## ASSIGNMENT
Read the lines below, and copy any that contain the string "agent".

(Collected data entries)
━━━━━━━━

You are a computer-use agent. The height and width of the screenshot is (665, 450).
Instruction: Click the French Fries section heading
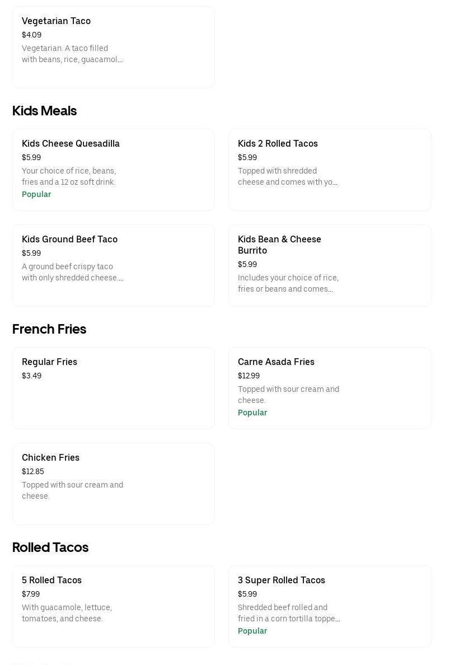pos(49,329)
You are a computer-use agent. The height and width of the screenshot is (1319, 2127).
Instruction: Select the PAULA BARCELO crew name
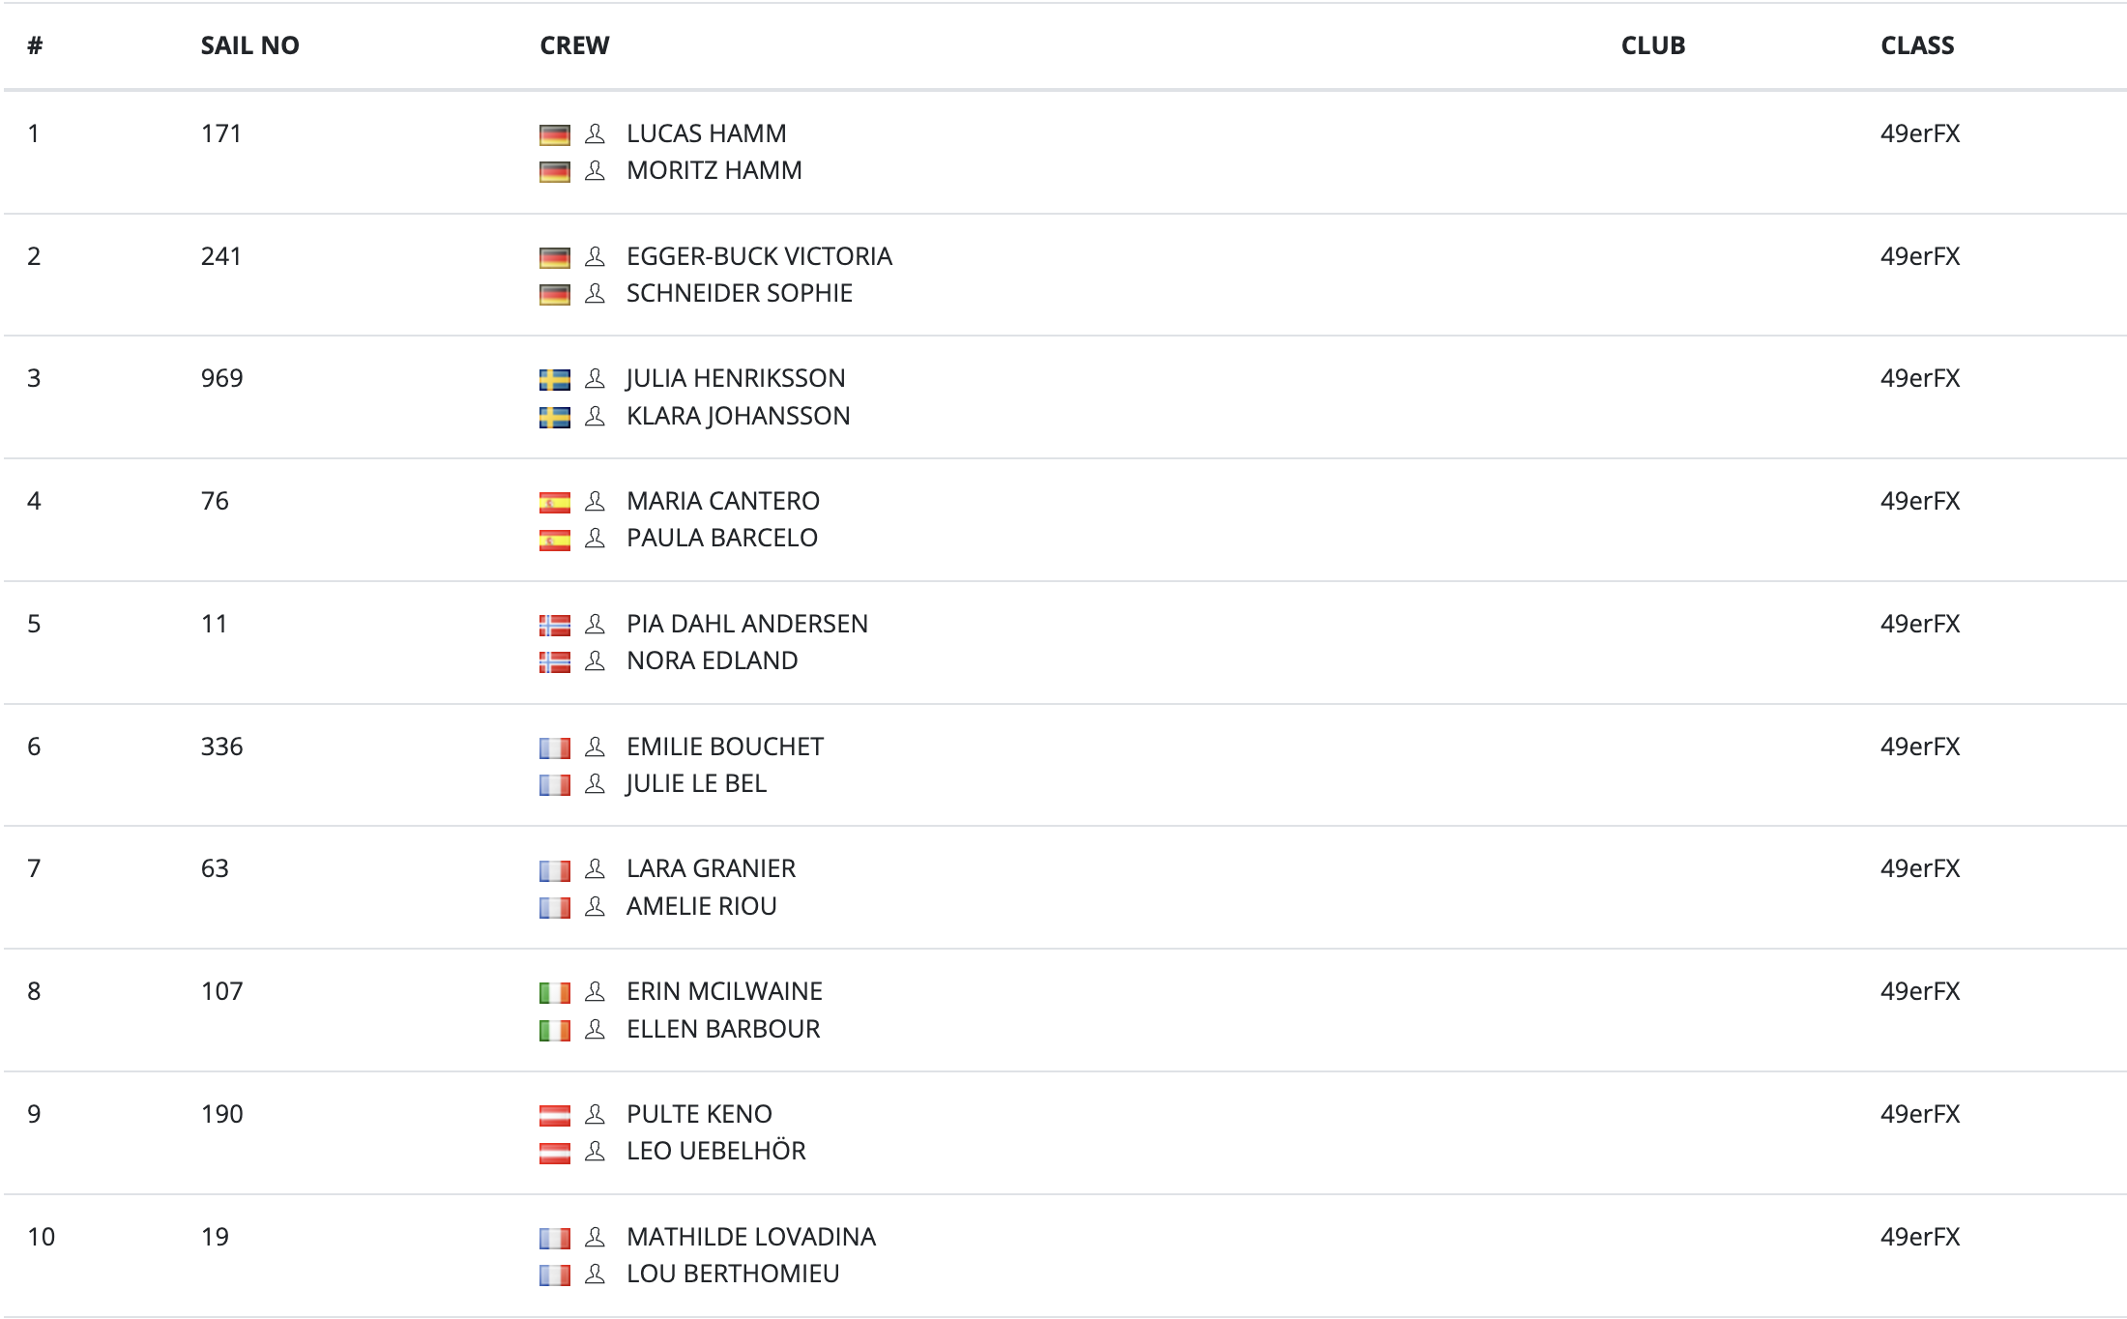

━━━━━━━━

## ANSWER BOX
You are a computer-use agent. The height and width of the screenshot is (665, 450).
You are a computer-use agent. The height and width of the screenshot is (1319, 2127).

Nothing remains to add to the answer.